Ángel also released an Instructables explaining his “pet project” so you can make your own and make your own enhancements. Just imagine what you can do with some sensors, connectivity, and ThingSpeak Web Services!

[via Instructables]

Mar 15

Send Windows Server Data to ThingSpeak using PowerShell

Do you maintain Windows Servers? If so, you might want to track server resources. ThingSpeak accepts data from anything and fits perfectly for server monitoring, visualization, and analysis. [NotHans] released a PowerShell Script to report Windows Server disk free space to ThingSpeak. Once in ThingSpeak, use a ThingSpeak to visualize server resources and send alerts to low disk space with ThingSpeak React. Use this PowerShell Script as a starter script to send data to ThingSpeak from Windows-based systems. Check out the open source script on GitHub.

[via GitHub]

Feb 15

Let Your Plants Tweet Using Spark and ThingSpeak

Head over to Instructables to learn how to make your plants Tweet using Spark Wi-Fi and ThingSpeak. Gregory Fenton created a project that monitors his plant’s soil moisture and then notifies him via Twitter when it is time to water it.

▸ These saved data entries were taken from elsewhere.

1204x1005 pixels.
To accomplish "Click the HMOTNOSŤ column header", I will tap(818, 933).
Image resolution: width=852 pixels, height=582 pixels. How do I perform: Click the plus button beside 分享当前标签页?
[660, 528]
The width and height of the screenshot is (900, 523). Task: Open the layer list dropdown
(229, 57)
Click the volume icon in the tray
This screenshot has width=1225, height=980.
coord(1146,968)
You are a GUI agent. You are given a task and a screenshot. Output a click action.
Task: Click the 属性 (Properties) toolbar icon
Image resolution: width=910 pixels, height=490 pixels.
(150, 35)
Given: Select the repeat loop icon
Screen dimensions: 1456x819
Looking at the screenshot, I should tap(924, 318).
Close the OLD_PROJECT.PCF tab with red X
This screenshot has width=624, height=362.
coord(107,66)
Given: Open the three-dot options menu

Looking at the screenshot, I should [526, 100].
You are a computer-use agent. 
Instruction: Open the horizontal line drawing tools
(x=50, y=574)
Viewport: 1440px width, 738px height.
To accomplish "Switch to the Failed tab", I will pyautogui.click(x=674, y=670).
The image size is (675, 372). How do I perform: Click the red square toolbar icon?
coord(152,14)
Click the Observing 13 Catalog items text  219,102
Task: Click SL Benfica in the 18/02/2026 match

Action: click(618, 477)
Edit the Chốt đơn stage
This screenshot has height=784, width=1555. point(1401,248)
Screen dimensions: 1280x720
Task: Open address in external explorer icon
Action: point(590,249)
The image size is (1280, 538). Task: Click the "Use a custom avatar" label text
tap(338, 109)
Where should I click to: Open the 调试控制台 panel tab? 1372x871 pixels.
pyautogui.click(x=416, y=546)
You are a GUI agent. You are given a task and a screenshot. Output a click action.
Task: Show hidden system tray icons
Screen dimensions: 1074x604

Spark ThingSpeak Plant Monitor

Greg built the project out of necessity to help his plants suffering from “localized drought”. Let’s hope his plants get proper watering and that other ThingSpeak users can quickly and easily build this project. Thanks for sharing!

[via Instructables]

Feb 15

Blynk Internet of Things App for Arduino to Support ThingSpeak Web Services

A really awesome Kickstarter campaign called Blynk has came to our attention as users from their community and ours were asking if our systems could work together.

Blynk Kickstarter IoT

Blynk is an Android / iOS app that allows for a 5 minute, out-of-the-box experience for Internet of Things projects. Blynk already supports Arduino, Raspberry Pi, and in the future Electric Imp, Spark, The Airboard, Wildfire by Wicked Device, Tiny Duino, and ESP8266 Wi-Fi.

ThingSpeak offers the Internet of Things stable data storage, fast retrieval, data processing, data visualizations, and hooks to every web service possible. We are thrilled that Blynk is planning to support the open APIs of ThingSpeak to extend any IoT project with ThingSpeak web services.

Blynk ThingSpeak IoT Kickstarter

The Blynk Kickstarter campaign ends at 12pm EST on February 14th. You have less than 48 hours to support Blynk! $20+ pledges will also get free 1 year premium account at Codebender.